Tenho um dragão que mora comigo (2013), de Wislan Esmeraldo
6 fev. 2014
Por Érico Araújo Lima
POTÊNCIA DOS CORPOS
Talvez existam duas naturezas de corpo em Tenho um dragão que mora comigo. Um é o corpo da própria casa, composto por vários objetos que precisam ser tirados e recolocados no lugar, que devem ser arrumados na cena e criar uma habitação, uma espécie de hábito. Junto a esse corpo, é posto em relação outro, que diz de uma presença humana, talvez o corpo no sentido mais usual do termo. O corpo de uma mulher e depois o de um homem que surge para fazer companhia a ela. Duas solidões que se tocam com desejo.
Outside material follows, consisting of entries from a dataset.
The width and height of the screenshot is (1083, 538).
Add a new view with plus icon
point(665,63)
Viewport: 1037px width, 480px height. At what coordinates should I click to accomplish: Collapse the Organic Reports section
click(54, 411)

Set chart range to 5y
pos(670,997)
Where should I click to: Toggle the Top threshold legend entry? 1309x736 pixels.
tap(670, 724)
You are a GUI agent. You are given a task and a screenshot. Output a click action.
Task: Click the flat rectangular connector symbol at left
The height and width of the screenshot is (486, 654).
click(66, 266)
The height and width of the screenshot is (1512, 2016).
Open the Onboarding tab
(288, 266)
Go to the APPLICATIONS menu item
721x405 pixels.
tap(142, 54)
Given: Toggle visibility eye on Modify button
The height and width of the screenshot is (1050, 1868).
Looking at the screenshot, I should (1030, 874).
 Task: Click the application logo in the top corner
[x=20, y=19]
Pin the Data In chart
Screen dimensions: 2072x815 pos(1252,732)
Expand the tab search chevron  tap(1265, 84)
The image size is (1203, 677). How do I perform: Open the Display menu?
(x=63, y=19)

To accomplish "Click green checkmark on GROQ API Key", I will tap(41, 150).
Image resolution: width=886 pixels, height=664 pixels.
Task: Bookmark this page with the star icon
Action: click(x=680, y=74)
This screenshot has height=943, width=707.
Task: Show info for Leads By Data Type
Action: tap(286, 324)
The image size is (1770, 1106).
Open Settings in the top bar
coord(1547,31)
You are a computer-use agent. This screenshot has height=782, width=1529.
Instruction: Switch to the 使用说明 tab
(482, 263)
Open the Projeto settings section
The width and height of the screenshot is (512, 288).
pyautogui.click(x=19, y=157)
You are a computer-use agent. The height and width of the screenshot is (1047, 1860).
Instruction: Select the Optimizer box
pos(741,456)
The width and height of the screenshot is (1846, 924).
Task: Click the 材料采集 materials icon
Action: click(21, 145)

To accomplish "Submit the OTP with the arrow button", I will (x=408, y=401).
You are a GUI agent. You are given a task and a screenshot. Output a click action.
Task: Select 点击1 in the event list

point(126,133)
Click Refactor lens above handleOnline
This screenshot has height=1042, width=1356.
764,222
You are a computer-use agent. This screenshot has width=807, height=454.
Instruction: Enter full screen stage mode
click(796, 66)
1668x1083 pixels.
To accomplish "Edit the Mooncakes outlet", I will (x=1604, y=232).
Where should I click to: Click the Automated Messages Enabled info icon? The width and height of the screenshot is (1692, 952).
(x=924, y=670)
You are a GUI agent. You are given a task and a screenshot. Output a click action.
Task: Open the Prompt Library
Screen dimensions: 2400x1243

Existe, então, uma forma de morar, percebida nos arranjos de móveis, nas disposições pelo espaço e na observação dos gestos que arrumam tudo isso, e uma maneira de desejar, que se explicita no encontro, mas também na espera por ele, ainda que só saibamos posteriormente do que se trata nessa expectativa.
Há um texto de fundo que passa pelas imagens desse filme de Wislan Esmeraldo. A escrita de Caio Fernando Abreu é evocada aqui no exercício de pensar uma imagem que recorte o fragmento de uma vida, que traga gestos de amor e momentos solitários. Histórias de dragões essas que imagem e palavra vêm contar. “Só quem já teve um dragão em casa pode saber como essa casa parece deserta depois que ele parte”, diz uma passagem do conto do escritor. É um trecho que não é citado diretamente no filme, mas de alguma forma ele parece ressoar no visível. E são essas ressonâncias sutis que marcam, ao mesmo tempo, a distância e a aproximação, a maneira de ter uma referência como fundo e de preocupar-se com as constituição das figuras na matéria fílmica. De modo que a experiência do filme pode ser fruída em uma independência desse lugar literário que é sobrevoado. Porque parece ser a força sensível dos objetos e dos seres na tela que desponta. E aí, em certa medida, o desafio é como criar os próprios dragões.
Então, cabe estudar justo aquelas duas naturezas do corpo na cena, perceber como elas entram em contato, como se constituem mutuamente. Existe um modo de repetir, ou de dar a ver os gestos como integrantes de uma rotina geral. É isso uma maneira de morar que parece ser apontada, quando o interesse está em perceber as dinâmicas de como as atividades domésticas retornam constantemente, entram em um contínuo e em um compasso de constância. A câmera não se aproxima muito e opta basicamente pela postura fixa, que faz mesmo com que a mulher saia de quadro em alguns momentos de movimento pelo espaço. Há poucos lances de proximidade nesses momentos de observação, e predomina um rigor formal nesse quadro em que as cores têm uma vibração bastante singular e em que existem níveis na imagem que tentam acentuar tanto a profundidade de campo quanto a presença de apenas um ser naquele lugar.
Mas a encenação faz surgir momentos bastante precisos em que o corpo da casa – do que o constitui – e o corpo do ser tornam-se elementos de tal imbricação que faz pensar mesmo o quanto a ideia de habitar é derivação de uma concepção de liga entre duas naturezas de corporeidade. Um abraço na geladeira vermelha para deslocá-la de um lugar parece um plano emblemático em que o humano se conecta a casa, especialmente quando na imagem seguinte o corpo descansa, sentado no chão, encostado no objeto que foi retirado de um ponto original. Estamos no chão, em um mesmo nível de altura, também na espera para a respiração, para novo fôlego.
Tudo vai se anunciando também como expectativa para uma visita. O preparo de um bolo, o vestido que é separado para ser usado dali a pouco. Vem uma impressão de estarmos diante de dois seres bastante singulares no cinema e também de um modo de relação ainda pouco pesquisada. Há também uma música que cria toda uma sonoridade particular nessa obra: o som de forró espalha uma melodia que remete a outros lugares, é uma tonalidade que faz sentir mais de como aqueles seres desejam constituir uma morada e um modo de estar junto. E o filme parece encontrar uma cumplicidade bastante delicada entre esses dois personagens, agora efetivamente uma aproximação, que passa direto pelo corpo e que guarda, ao mesmo tempo, uma sinceridade de troca. Quando os dois conversam brevemente, corpo sobre corpo, rosto sobre rosto, parecem também encontrar aí tal nível de contato que torna a conexão dos dois tanto esporádica quanto necessária para as vidas de cada um.
De dragões, de maneiras de morar, de modos de colocar corporeidades em relação. Tenho um dragão que mora comigo talvez seja um filme que mergulha na experiência de uma solidão para potencializar a presença sensível de corpos na cena.